"To miał być wymarzony weekend, planowałem go od pół roku. Wiecie, dwa dni z wnuczkami na nartach, miałem je uczyć. No to wnuczki na stoku powiedziały: pokaż dziadek jak jeździsz. No to pokazałem" – mówi premier Tusk na nagraniu opublikowanym w mediach społecznościowych.
Premier stoi na nim z usztywnioną nogą, w pionie trzyma się dzięki kulom. Donald Tusk dodaje, iż "przez ładne kilka dni ten sprzęt (orteza i kule) będzie mu towarzyszył w pracy.

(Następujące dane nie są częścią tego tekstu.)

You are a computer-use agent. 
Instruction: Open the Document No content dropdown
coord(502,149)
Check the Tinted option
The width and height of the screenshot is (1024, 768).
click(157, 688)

"No bo oczywiście na zwolnienie nie pójdę, chociaż pewnie niektórzy by chcieli. Kalendarz zostaje ten sam. Ale mam jedną radę. Uważajcie na stoku, wiem, iż sezon jeszcze trwa. Rozgrzewajcie się, wiem, iż nikt tego nie lubi. Sprawdźcie narty, moja się nie wypięła i to jest właśnie efekt tej mojej nieuwagi" – tłumaczy.
"Nie wszystkich rad premiera musicie słuchać. Ale tę weźcie sobie do serca, proszę" – dodaje.